Dorman dan Nasai bisa pulang berlapang dada. Dorman girang bukan main. Dalam kegirangannya, ia ingin tetap terlihat berwibawa di depan Maya.
“Maya, ini ayam.” ujar Dorman
“Kenapa coba aku kasih kamu ayam di hari ulang tahunmu?” lanjutnya
“Gak tahu.”
“Karena AYAM kalo dibaca dari belakang jadi MAYA! Hehe.”
Maya tak terkesan. Lagi, ia hanya membalas dengan senyum kecut. Dorman yang sadar akan hal itu jadi malu sendiri. Namun, setidaknya berkat dirinya dan Nasai, penduduk kampung bisa menikmati ayam bakar untuk makan malam.
Hari-hari berikutnya dijalani Dorman dan Maya dengan membantu penduduk kampung membangun rumah bersama di atas pohon. Ini bukan pekerjaan mudah. Namun semua penduduk bekerja.
Dorman tak pernah merasakan rasa kepemilikan bersama yang begitu besar sebelumnya. Semua bekerja karena dorongan-diri sendiri. Tak ada rasa tereksploitasi. Mereka menikmati pekerjaannya.
Dalam seminggu, rumah sudah berdiri megah di puncak pohon setinggi 30 meter, lengkap dengan tangganya. Semua bahagia atas hasil jerih payahnya. Penduduk kampung sadar, mereka lah yang akan menikmati hasil kerjanya, bukan orang lain. Dorman pun sadar, sistem seperti inilah yang sudah hilang dalam ketenagakerjaan modern.
Sayangnya, waktu Dorman dan Maya bersama Suku Korowai akan berakhir. Mereka akan kembali esok hari. Dari Suku Korowai, Dorman sadar bahwa ada alternatif cara menjalani hidup. Hidup yang jauh lebih memuaskan.
“Jadi, kamu bakal nulis apa mengenai mereka?” tanya Maya saat perjalanan pulang.

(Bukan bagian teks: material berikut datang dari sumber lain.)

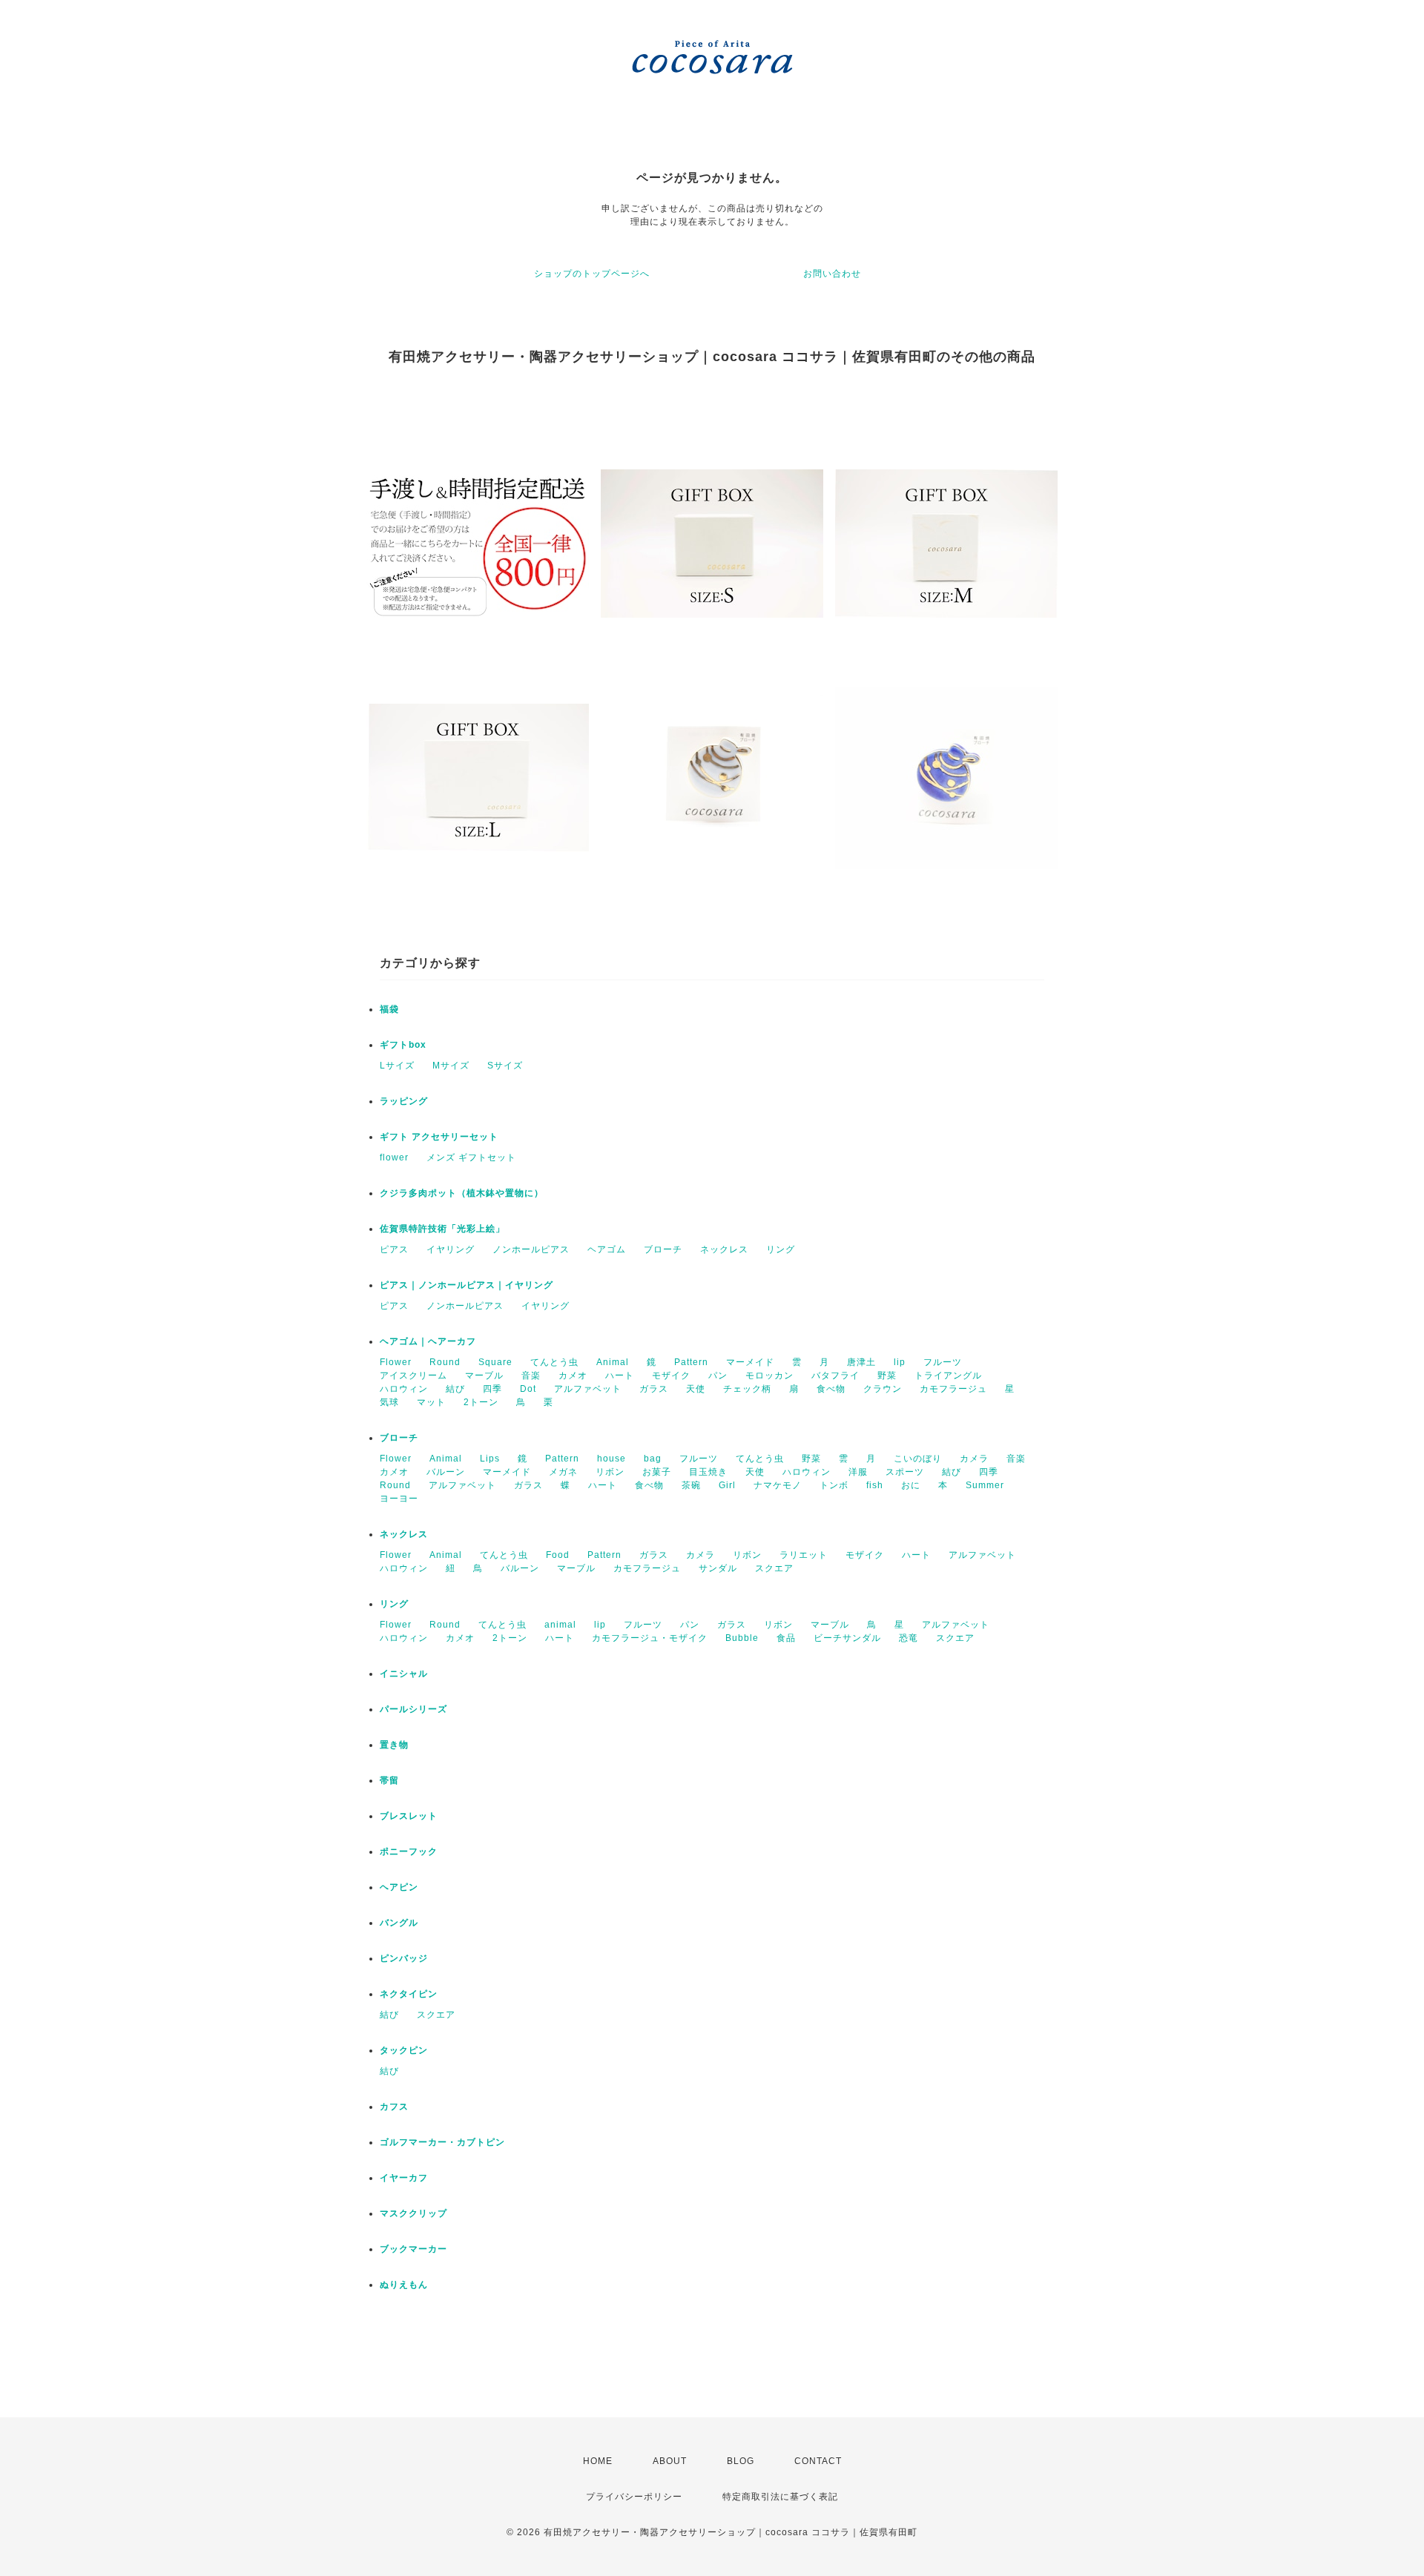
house (611, 1458)
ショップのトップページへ (592, 273)
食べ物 (831, 1389)
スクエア (774, 1568)
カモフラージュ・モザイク (650, 1638)
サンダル (718, 1568)
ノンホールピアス (531, 1249)
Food (558, 1555)
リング (780, 1249)
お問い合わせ (832, 273)
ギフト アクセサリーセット (439, 1137)
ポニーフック (409, 1851)
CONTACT (818, 2461)
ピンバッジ (404, 1958)
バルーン (445, 1472)
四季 (492, 1389)
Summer (985, 1485)
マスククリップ (413, 2213)
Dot (528, 1389)
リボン (610, 1472)
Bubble (742, 1638)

“Jelas dong, tentang sistem kehidupan mereka: liberté, égalité, fraternité! Aku rasa Suku Korowai salah satu contoh nyata perwujudan cita-cita Revolusi Perancis. Kebebasan, kesetaraan, dan persaudaraan, aku sangat ngerasain itu selama dua minggu ini.
Okelah mungkin gaya hidup mereka penuh dengan kesederhanaan dan punya tingkat kematian yang lebih tinggi dari masyarakat modern. Tapi rasanya lebih seru menjalani hidup singkat tapi memuaskan daripada hidup lama tapi gak puas-puas. Betul enggak?”
Maya hanya menjawab dengan senyum. Namun bukan senyum kecut, kali ini senyumnya tulus.